Ma in Comune hanno incontrato o non hanno incontrato gli emissari di Intesa Sanpaolo
Stefano Bisi.
Ci sono alcune notizie che passano inosservate per due motivi: possono sfuggire al lettore più attento perché non sono evidenziate in un articolo più ampio oppure perché si fa finta di non vederle. Facciamo un caso concreto: La Nazione due giorni fa, all’interno di un articolo sul Monte dei Paschi, ha pubblicato la notizia di un incontro che ci sarebbe stato nel palazzo comunale di Siena con emissari di Intesa Sanpaolo.
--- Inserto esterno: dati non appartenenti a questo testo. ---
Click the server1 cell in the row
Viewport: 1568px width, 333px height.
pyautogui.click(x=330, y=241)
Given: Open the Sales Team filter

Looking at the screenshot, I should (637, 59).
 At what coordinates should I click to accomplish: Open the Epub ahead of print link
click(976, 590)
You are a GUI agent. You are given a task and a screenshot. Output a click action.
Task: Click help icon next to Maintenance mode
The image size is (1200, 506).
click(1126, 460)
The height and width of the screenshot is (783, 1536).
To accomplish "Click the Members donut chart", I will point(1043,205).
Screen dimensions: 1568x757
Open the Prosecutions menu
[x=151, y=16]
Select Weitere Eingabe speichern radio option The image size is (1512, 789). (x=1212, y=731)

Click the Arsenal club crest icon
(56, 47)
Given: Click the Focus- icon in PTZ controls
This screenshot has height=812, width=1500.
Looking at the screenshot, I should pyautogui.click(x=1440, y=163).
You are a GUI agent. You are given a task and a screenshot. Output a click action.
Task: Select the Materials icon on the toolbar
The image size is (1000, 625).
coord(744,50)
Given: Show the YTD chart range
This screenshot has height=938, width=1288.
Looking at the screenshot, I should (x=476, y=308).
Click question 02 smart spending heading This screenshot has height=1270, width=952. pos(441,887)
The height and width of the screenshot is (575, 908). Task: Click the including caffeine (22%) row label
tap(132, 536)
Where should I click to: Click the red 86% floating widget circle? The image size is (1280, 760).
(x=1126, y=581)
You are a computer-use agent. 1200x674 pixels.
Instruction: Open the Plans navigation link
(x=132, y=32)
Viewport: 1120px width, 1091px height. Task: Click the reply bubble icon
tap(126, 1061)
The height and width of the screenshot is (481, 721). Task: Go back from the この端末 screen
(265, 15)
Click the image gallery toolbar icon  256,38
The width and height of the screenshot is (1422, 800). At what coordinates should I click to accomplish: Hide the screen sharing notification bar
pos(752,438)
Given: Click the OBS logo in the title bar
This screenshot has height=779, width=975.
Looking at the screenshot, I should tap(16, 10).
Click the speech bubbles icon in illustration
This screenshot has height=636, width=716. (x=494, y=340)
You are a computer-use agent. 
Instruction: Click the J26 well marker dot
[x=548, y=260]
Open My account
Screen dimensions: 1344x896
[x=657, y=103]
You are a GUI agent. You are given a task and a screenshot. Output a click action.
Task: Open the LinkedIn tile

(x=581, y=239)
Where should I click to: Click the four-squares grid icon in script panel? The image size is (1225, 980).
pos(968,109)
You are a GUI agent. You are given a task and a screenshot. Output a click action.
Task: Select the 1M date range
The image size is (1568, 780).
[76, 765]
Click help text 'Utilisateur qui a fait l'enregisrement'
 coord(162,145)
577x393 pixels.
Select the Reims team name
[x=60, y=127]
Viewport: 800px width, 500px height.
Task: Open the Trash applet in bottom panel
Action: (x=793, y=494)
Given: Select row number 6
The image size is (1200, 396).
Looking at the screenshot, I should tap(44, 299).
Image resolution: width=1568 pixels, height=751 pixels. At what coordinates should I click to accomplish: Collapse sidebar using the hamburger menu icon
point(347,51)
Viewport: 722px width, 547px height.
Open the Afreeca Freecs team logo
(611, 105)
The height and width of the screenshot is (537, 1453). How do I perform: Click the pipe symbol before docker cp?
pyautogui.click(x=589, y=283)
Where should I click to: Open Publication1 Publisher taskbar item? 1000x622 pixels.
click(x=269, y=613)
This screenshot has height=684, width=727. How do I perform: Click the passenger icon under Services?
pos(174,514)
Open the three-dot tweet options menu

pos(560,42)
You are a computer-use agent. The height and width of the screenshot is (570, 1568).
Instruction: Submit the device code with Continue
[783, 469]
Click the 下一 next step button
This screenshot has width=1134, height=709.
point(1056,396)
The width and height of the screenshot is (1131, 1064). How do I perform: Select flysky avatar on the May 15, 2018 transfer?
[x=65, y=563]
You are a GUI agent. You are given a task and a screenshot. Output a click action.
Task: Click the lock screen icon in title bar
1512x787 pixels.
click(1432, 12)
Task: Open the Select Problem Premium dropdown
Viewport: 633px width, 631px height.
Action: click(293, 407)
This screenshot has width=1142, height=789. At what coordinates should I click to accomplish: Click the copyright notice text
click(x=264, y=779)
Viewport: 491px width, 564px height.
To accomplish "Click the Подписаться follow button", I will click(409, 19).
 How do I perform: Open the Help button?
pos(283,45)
Mentre la città, la provincia e la regione sottoscrivono all’unanimità documenti per salvaguardare l’identità della Banca Monte dei Paschi e addirittura l’assessore comunale al bilancio Riccardo Pagni bacchetta chi lo critica perché un contenzioso con Rocca Salimbeni è stato risolto con la destinazione di un milione per le monture del Palio, c’è chi avrebbe incontrato gli emissari della banca che Siena non vorrebbe veder arrivare. Anche Confindustria di via dei Rossi ha in programma un incontro con Intesa Sanpaolo a porte chiuse perché è meglio tenere il piede in due staffe in questa fase e si dirà che è un’associazione privata e decide di incontrare chi vuole, ma il Comune è un’istituzione pubblica e ha doveri di trasparenza e chiarezza. Sarebbe bene che dal palazzo pubblico dicessero se l’incontro c’è stato o no e se non lo dicono la domanda dovrebbero farla le brave citte e i bravi citti del Pd che però, al momento, sono silenti.